And this, say the bankers and economists, is A Bad Thing.

A bad thing that the Irish tax-payer will end up paying less for damanged goods? A bad thing, say the gallery.

A bad thing when a judge finds the rescue plan put forward by an “independent” bean-counter to be “fanciful” and “lacking in reality” and refuses to go along with the charade? A bad thing, nod the gallery

A bad thing when this whole nasty scam created and maintained for the last decade by builders and bankers is finally seen to be the illusion it always was? A bad thing, sigh the gallery.

While we don’t know what will happen next with Zoe – there is speculation that the other banks will do a whip-round to find the cash to pay off ACC and stop this liquidation in its tracks – we sure as hell ain’t seen nothing yet. There will surely be more of these escapades because this is one saga which is going to run and run and every week will bring another tale of woe as outlandish as the last.

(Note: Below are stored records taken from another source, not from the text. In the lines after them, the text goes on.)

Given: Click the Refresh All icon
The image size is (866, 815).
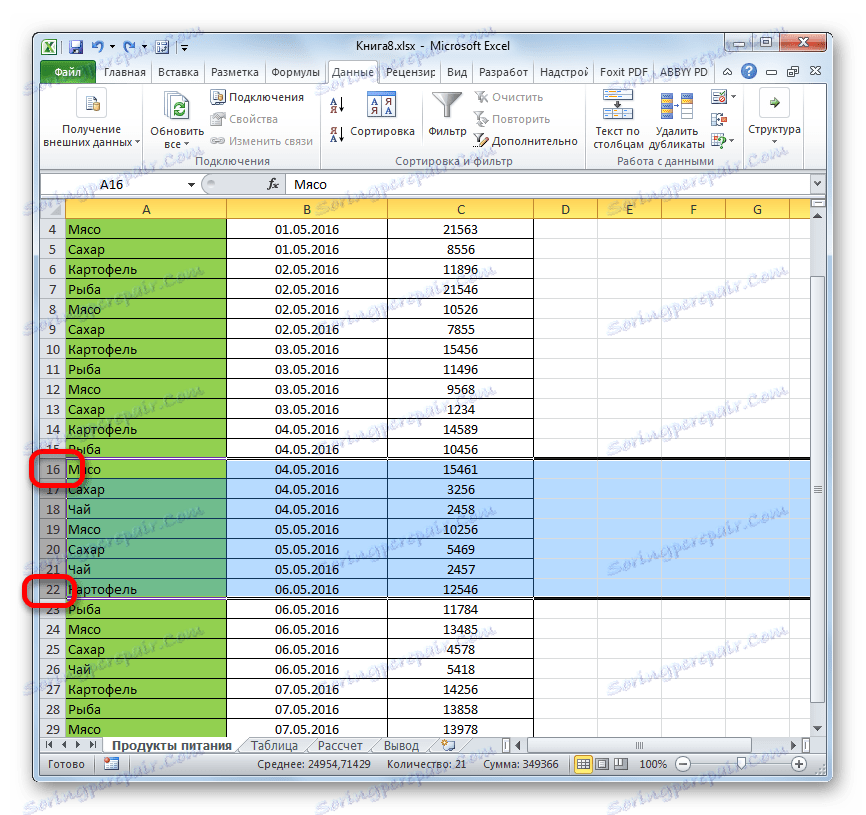Looking at the screenshot, I should 177,110.
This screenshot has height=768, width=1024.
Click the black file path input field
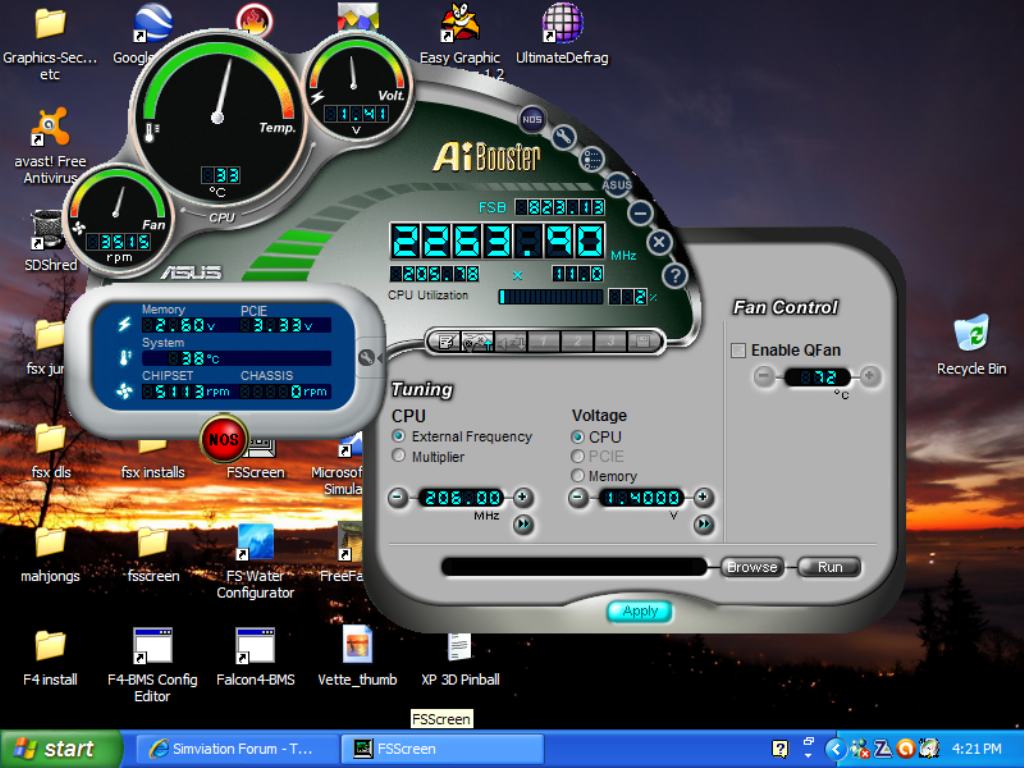[573, 567]
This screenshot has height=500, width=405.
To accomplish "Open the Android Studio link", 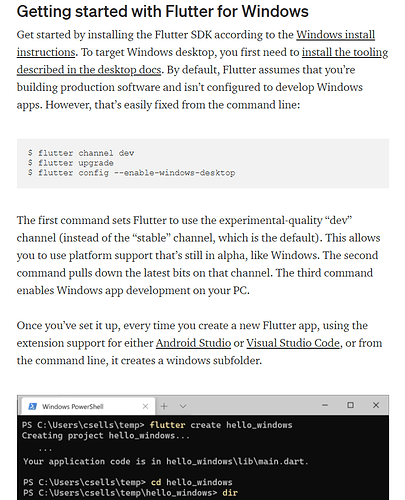I will (193, 343).
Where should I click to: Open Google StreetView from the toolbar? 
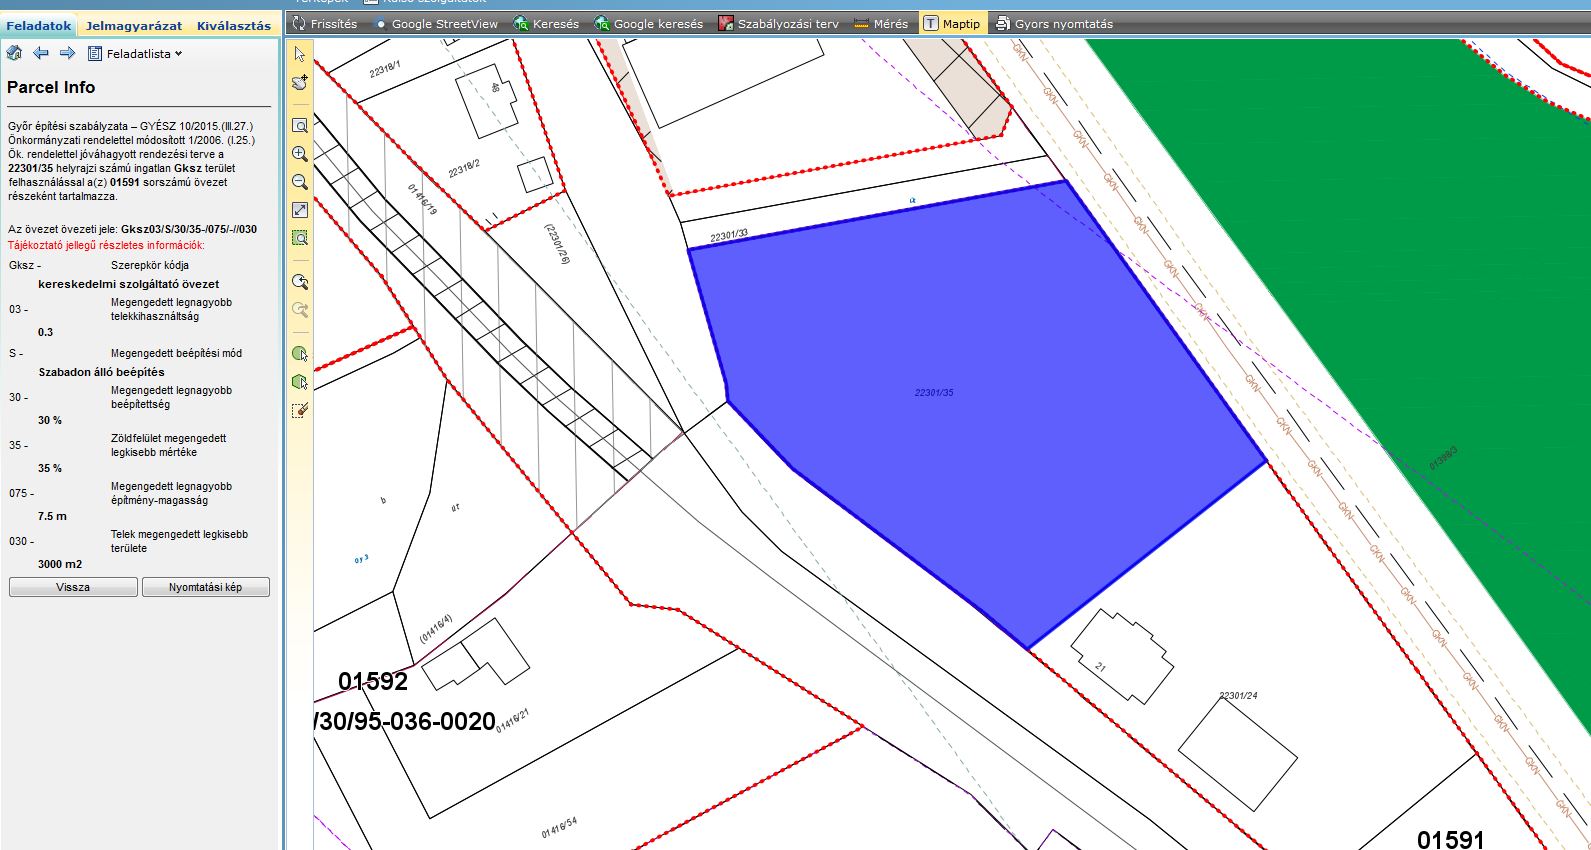pyautogui.click(x=436, y=23)
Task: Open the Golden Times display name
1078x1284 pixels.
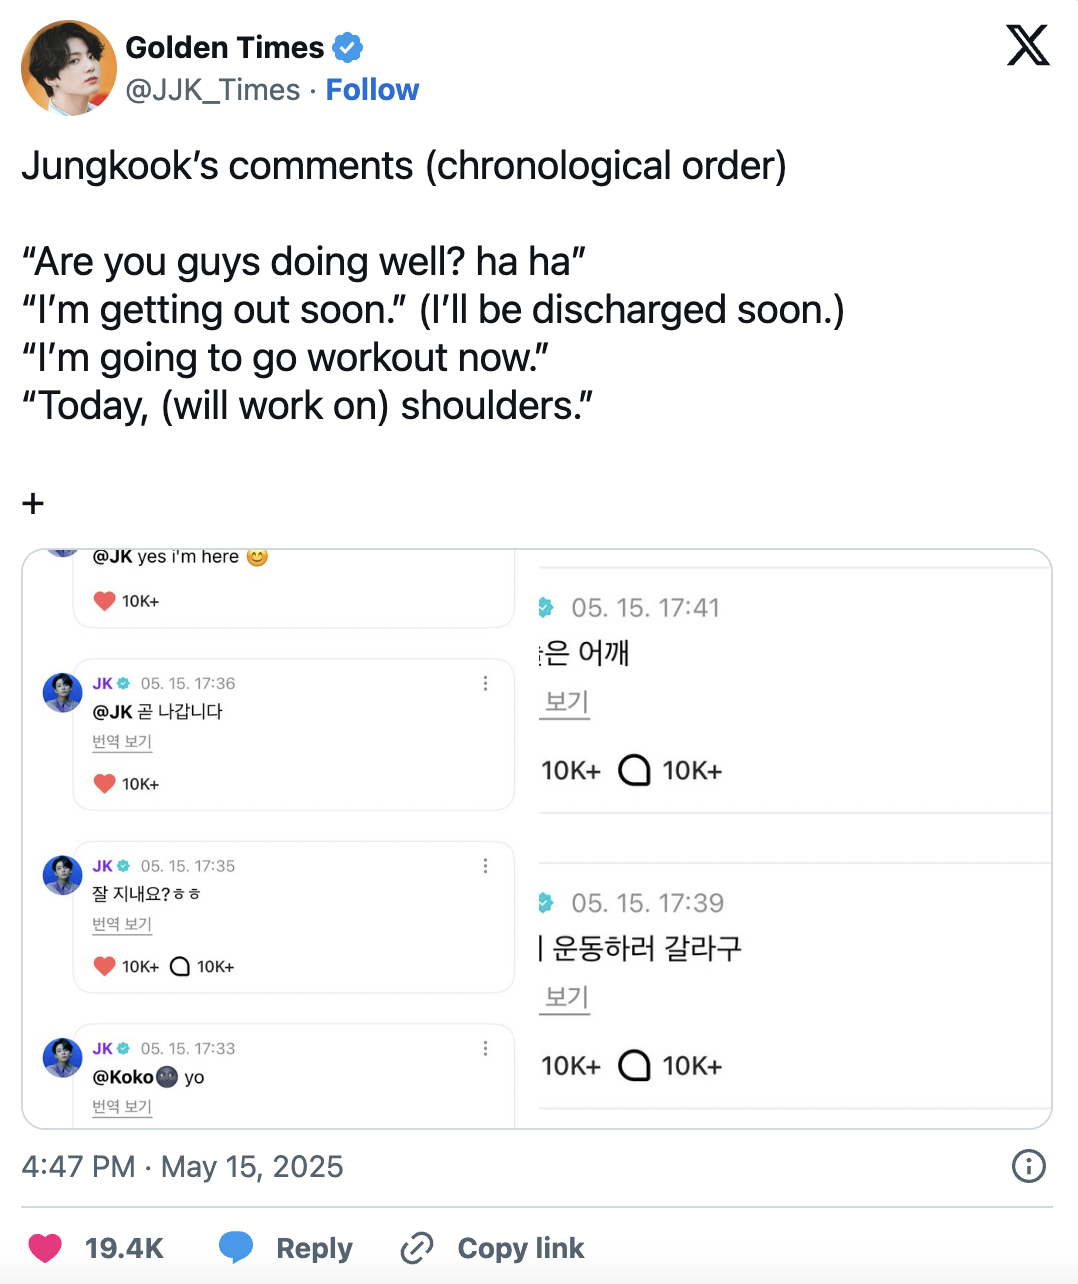Action: (x=224, y=47)
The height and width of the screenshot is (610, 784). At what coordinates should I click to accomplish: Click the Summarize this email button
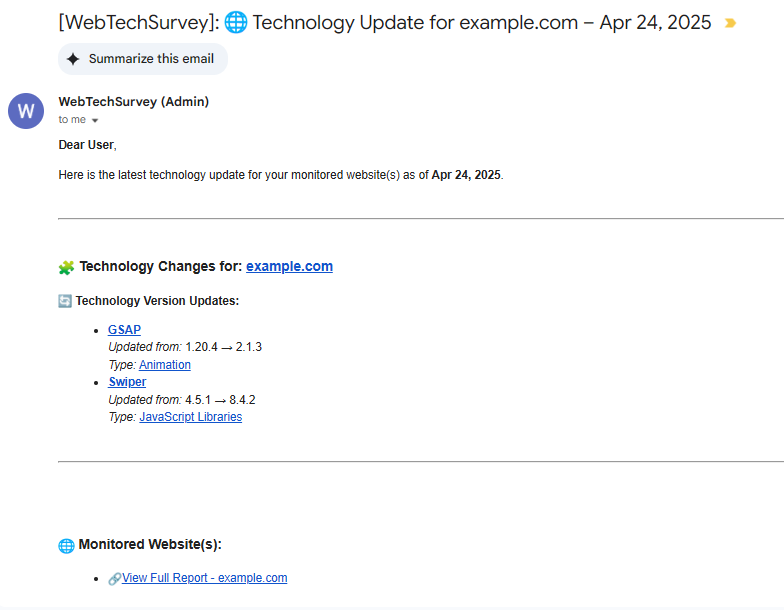[142, 59]
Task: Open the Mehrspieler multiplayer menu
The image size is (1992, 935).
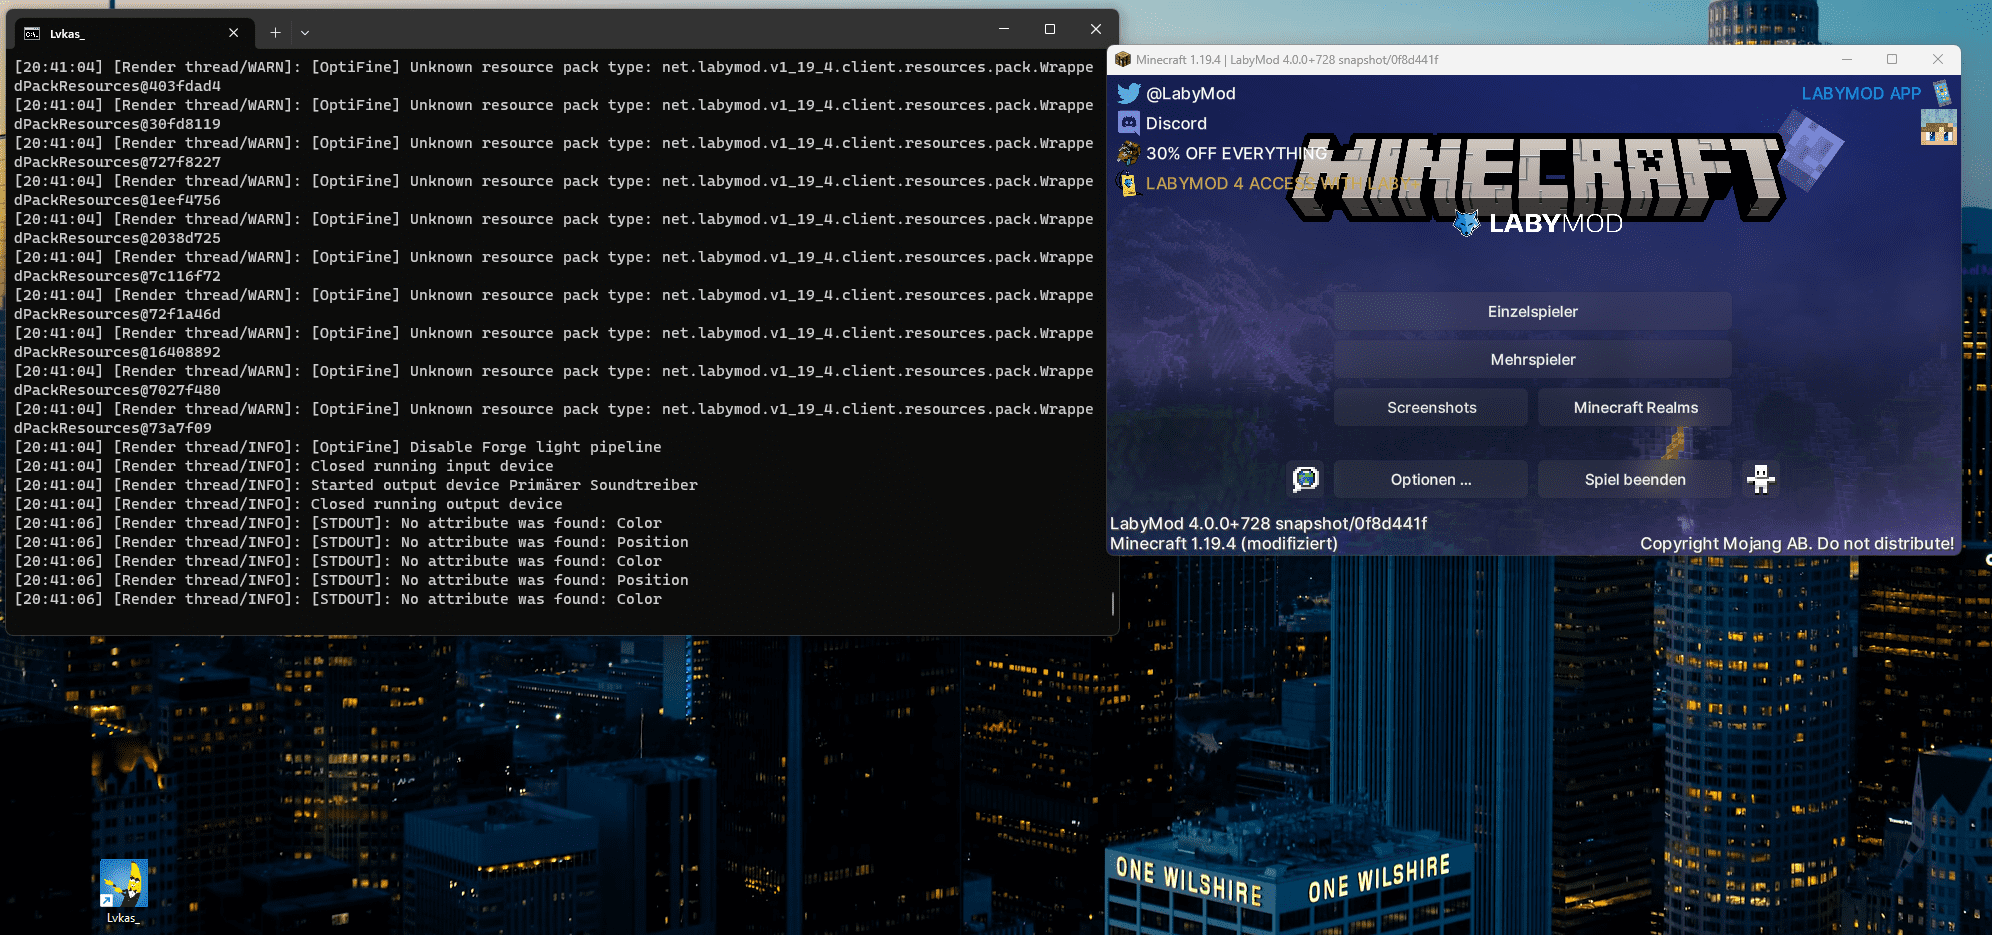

But we can be sure of another thing too. This weak, cowardly, unimaginative government – Fianna Fail, Greens and a few aul’ independents tacked on for good measure like a safety pin on a pair of suit trousers – we’ve lumbered ourselves with are going to do absolutely nothing to help us out of this one. We’re just the constituency who’re going to end up footing the bill. That’s something which is much clearer than the bottom line on any Irish bank’s balance sheet.